Rattlesnake Roundup wants to tout its benefits
WHIGHAM — The Whigham Community Club wants the public to know the health and educational benefits of their annual Rattlesnake Roundup on Jan. 26.
Ken Darnell, who operates a venom production laboratory in Gordon, Alabama said there are numerous public benefits to the roundup of eastern diamondback rattlesnakes.
“(Snake venom) is used almost daily around the world in hundreds of places,” said Darnell, who will be attending the roundup to answer questions.
Darnell said major uses of snake venom include the scientific study of chemical enzymes and the development of antivenin and new drugs.
Part of why Darnell will be attending the event is to allay concerns from individuals who claim the roundup has little beneficial purpose and harms rattlesnake populations.
Last year the Center for Biological Diversity presented a petition with more than 44,000 signatures to the Community Club asking for the event to come to an end.

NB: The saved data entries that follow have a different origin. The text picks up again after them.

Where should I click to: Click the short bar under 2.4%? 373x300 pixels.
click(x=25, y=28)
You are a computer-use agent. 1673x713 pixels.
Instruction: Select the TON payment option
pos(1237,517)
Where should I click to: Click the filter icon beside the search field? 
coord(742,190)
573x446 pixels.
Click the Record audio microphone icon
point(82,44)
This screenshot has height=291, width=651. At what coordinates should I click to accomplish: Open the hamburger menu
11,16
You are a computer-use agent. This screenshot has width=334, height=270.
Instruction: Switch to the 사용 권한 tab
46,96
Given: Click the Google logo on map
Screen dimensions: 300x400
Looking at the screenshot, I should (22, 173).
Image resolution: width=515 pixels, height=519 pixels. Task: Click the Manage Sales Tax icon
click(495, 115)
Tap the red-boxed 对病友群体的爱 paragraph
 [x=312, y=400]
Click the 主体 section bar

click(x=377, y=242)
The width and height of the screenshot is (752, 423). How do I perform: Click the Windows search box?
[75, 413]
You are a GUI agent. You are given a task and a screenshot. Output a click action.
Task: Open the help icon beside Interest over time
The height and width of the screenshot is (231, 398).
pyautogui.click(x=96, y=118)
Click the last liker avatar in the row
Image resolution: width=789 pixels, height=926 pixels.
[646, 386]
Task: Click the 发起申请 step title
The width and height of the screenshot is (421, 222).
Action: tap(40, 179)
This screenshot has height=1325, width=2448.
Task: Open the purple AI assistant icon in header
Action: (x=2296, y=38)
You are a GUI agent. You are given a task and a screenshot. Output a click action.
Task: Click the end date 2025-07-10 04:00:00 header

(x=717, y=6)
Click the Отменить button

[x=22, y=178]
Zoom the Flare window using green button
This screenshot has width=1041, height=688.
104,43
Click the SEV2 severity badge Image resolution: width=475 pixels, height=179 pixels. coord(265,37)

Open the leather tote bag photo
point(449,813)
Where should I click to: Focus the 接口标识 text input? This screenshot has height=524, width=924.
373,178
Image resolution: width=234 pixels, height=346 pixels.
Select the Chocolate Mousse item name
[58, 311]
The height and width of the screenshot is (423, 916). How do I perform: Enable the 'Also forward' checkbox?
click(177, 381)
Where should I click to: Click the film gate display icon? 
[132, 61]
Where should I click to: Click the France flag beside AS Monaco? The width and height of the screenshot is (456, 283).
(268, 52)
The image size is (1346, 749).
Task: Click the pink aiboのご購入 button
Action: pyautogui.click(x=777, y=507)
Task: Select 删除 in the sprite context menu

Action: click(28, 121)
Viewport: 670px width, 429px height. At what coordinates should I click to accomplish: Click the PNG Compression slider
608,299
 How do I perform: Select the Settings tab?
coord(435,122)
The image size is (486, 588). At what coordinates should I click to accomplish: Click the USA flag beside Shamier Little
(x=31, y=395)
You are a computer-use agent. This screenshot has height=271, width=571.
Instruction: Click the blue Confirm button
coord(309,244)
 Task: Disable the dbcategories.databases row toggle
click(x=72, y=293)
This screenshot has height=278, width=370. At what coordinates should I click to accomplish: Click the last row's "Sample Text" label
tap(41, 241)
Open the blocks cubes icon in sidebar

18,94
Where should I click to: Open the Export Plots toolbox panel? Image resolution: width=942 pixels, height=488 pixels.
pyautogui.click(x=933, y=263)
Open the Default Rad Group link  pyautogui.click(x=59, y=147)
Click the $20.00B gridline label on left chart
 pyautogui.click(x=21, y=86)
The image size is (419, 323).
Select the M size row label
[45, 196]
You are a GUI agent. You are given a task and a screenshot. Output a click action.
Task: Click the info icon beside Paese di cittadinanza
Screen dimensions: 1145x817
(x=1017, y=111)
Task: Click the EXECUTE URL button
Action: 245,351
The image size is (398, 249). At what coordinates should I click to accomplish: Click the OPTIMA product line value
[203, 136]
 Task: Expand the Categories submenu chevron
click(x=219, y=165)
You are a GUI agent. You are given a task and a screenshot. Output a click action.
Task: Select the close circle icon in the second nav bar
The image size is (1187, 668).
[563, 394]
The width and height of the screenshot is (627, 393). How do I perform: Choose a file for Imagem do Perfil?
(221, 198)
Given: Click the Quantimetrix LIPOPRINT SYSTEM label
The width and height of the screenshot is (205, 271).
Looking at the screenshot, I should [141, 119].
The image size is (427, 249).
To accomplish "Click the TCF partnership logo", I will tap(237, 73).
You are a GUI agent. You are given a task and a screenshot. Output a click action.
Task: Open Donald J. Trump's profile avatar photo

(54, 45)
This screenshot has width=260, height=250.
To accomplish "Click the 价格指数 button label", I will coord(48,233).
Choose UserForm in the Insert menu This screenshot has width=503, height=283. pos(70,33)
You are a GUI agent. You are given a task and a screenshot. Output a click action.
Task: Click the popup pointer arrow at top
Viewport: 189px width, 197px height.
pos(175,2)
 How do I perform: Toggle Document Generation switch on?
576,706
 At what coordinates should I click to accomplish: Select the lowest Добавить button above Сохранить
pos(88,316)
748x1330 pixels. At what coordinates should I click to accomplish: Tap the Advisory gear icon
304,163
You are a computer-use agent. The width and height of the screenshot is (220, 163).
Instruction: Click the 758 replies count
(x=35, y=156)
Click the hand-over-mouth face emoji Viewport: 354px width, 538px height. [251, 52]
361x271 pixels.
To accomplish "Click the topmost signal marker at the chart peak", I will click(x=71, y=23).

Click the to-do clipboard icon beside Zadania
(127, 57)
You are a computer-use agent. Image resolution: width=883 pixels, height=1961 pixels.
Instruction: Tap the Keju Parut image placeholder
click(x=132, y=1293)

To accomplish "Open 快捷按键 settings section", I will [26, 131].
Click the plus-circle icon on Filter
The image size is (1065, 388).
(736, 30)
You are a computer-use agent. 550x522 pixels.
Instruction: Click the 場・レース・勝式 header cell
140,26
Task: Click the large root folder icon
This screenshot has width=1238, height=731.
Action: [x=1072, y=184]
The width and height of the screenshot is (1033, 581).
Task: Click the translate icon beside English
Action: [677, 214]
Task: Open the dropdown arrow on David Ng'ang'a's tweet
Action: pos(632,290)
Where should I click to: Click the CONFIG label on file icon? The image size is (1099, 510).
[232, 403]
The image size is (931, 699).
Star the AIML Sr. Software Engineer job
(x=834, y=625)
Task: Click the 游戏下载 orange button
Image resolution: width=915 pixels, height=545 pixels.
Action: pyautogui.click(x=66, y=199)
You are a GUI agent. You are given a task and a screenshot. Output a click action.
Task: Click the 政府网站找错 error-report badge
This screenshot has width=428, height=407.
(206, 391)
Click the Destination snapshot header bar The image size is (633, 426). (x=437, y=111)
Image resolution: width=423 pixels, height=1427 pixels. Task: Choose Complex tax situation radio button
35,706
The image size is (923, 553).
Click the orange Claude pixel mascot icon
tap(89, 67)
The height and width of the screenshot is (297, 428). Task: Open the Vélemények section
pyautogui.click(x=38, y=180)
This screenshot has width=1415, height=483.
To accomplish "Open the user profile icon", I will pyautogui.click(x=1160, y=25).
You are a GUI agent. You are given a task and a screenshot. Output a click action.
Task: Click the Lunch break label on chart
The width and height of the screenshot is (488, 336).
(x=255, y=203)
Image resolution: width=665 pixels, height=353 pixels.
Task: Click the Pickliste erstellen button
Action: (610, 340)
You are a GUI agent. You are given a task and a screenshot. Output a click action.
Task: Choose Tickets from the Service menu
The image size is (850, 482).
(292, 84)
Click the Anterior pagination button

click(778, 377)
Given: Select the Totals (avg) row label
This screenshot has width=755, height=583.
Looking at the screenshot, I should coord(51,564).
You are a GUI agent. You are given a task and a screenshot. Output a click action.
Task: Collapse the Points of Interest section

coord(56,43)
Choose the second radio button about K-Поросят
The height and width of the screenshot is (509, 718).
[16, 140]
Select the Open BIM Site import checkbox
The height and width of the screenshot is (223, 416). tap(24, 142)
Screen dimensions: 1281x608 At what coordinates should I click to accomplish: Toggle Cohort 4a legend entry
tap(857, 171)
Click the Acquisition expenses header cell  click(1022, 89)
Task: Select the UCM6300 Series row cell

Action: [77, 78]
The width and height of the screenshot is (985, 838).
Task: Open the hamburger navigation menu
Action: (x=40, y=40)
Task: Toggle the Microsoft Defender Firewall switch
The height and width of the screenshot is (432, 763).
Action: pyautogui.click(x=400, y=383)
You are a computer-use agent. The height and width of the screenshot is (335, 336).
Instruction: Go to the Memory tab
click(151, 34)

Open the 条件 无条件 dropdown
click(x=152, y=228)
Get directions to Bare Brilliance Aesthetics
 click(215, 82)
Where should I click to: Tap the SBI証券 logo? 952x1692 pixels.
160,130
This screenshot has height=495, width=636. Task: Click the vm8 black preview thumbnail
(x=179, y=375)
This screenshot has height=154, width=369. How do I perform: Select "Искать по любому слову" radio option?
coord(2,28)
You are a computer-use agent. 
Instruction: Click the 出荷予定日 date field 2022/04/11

“The eastern diamondback continues to be pushed toward extinction by hunting pressure, habitat loss and road mortality,” the group said in a statement. “Scientific studies over the past decade have documented range-wide population declines and significant range contractions for the eastern diamondback.”
Darnell said populations of eastern diamondbacks are stable and that the impact of roundups such as Whigham’s are “minuscule and have good purpose.”
“If I thought for a minute that their activities were diminishing the population of eastern diamondback rattlesnakes, which I care a lot about, I wouldn’t have worked with them from the beginning,” Darnell said. “But I know that’s not true.”
Darnell said he personally invited critics of the roundup to the event to answer their questions.
“(I even offered) to come to their meetings to explain to them why that’s not true,” Darnell said. “Well, they know it’s not true. They just like to parrot that fallacy.”
The eastern diamondbacks captured in the roundup are “milked” for their venom, which is primarily used to manufacture two types of antivenins available in the United States and Canada for at least the last 25 years.
Venom from the eastern diamondbacks, along with additional venoms from western diamondbacks, cottonmouths and Mojave rattlesnakes, gives the antivenins the ability to treat most pit viper bites.
Darnell said the vast majority of snakebites in the United States are pit viper bites.
The antivenin is formed by injecting sub-lethal amounts of the four venoms into host animals, often sheep.
To combat the venoms, the host animals produce antibodies that are extracted from the sheep’s blood.
The extracted antibodies are then purified and introduced into a patient to neutralize the effects of a venomous snake bite.
Darnell said venom produced by eastern diamondbacks also has been used to develop new drugs such as Integrilin, used to treat heart attacks and strokes.
The roundup will begin at 8 a.m. at the Rattlesnake Roundup Grounds in Whigham Saturday, Jan. 26.